Monday, March 1, 2010

Making it a Day at a Time


    OBSIDIAN and I sit in Starbucks, ordering coffee with a fist full of quarters that I scooped from my savings. My computer is acting up, not booting, booting up slow. Just being a pain in the ass. I work around it, I have to blog. I get online slowly and get busy. I do this and do that, emails, blogging, and something snaps. SNAPS! I start writing poetry. Not my best, but SOMETHING! Wow! I'm running one after another, knocking them out.

    The future. That's what I'm thinking about now. How uncertain it is for me. How uncertain it is for all of us. Life is tough, very tough, but we struggle on. What's the plan for me tonight? What am I to do other than grow sober and hate the day? Nothing to do tonight. Nothing. Nothing to watch without the Internet, nothing to write, no one to write to. But I stay hopeful. I stay wakeful.

    Hope. Such a useless emotion. It does nothing. It is powerless. It looks for only disappoint- ment. Opens you up for it. The only true and useful emotion seems to be resolute hate. A steadfastness based on anger and determination. I care not for much. I have nothing. I just struggle, and struggle and nothing changes, but let me stop, slow down, ease up on the fight, and I am immediately overtaken. This is pointless. This is a fight that I'm growing weary of.

    What is my plan? Write poetry. Or just write. I am invited to a show in Brooklyn tonight, but I'm so broke I can't even scrape up train fare down to it. Tomorrow, OBSIDIAN is coming into money. Which is good. Maybe I can bum a few dollars to be able to make appointments and go to things. Maybe. Or just stay home and drink. Tomorrow. Always another tomorrow. I am growing tired of one gray day after another.
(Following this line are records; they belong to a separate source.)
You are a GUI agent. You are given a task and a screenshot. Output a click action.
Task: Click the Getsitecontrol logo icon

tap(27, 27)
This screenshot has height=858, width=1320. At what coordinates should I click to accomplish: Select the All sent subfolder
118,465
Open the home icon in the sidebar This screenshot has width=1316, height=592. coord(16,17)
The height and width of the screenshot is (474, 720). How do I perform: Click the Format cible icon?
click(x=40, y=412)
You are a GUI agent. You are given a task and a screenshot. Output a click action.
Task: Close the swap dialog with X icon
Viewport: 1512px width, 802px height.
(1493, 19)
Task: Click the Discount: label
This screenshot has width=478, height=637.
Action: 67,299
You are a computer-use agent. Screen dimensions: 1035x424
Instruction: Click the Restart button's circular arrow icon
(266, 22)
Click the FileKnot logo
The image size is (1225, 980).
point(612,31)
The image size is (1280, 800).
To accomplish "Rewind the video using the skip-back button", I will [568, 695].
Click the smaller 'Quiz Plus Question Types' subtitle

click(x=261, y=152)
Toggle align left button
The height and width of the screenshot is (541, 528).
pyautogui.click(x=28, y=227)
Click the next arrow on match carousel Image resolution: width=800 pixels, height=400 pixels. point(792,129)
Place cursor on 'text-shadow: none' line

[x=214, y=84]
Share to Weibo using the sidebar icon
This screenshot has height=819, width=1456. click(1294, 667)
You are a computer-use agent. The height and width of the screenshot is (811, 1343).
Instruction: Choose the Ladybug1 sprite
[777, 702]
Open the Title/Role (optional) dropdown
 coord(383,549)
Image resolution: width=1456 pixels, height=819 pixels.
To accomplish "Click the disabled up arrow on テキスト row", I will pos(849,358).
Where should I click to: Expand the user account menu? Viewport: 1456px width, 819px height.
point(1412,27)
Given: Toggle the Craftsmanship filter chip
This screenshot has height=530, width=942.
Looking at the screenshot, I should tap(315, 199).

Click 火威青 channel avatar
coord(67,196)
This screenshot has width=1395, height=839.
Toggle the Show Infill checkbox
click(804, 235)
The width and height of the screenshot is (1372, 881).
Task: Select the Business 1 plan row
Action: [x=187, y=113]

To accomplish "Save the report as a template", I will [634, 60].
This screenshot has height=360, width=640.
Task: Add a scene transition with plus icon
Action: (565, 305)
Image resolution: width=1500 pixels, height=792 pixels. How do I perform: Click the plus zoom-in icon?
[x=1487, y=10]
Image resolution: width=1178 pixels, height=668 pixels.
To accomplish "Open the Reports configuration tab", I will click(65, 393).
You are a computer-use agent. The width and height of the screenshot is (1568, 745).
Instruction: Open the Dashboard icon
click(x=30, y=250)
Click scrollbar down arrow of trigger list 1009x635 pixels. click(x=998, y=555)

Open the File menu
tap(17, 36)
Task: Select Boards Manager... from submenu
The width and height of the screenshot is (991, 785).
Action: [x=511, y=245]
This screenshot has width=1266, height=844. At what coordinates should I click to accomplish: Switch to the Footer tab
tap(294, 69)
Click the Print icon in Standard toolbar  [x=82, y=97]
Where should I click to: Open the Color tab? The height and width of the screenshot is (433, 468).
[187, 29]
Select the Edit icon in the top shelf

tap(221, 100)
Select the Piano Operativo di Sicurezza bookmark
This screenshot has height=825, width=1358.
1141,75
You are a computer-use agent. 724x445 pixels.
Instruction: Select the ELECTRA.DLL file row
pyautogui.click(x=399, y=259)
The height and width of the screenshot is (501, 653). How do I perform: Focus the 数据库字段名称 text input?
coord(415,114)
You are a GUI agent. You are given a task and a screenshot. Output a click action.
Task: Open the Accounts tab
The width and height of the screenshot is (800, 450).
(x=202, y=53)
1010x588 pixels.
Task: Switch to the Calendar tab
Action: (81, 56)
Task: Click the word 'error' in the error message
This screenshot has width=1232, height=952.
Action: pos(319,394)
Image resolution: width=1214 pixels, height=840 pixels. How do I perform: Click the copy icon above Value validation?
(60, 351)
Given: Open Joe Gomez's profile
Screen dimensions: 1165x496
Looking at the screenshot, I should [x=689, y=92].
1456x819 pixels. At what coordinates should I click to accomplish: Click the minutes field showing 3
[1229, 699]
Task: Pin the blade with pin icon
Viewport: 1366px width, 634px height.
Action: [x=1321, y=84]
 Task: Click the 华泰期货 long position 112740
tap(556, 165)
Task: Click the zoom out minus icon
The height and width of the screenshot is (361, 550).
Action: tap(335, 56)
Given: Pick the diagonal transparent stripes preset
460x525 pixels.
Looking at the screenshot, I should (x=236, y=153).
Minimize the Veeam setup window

    Tomorrow, I also have my appointment with the female psychiatrist here in the building. Dr. G. I wonder how this is going to go? I wonder how things are going to settle between us. I need a therapist, and I realize she is a psychiatrist. They only want to see you once a month and dole out meds. This might not work for me. Might not at all. This is not what I think I need, so I might be barking up the wrong tree. Beautiful.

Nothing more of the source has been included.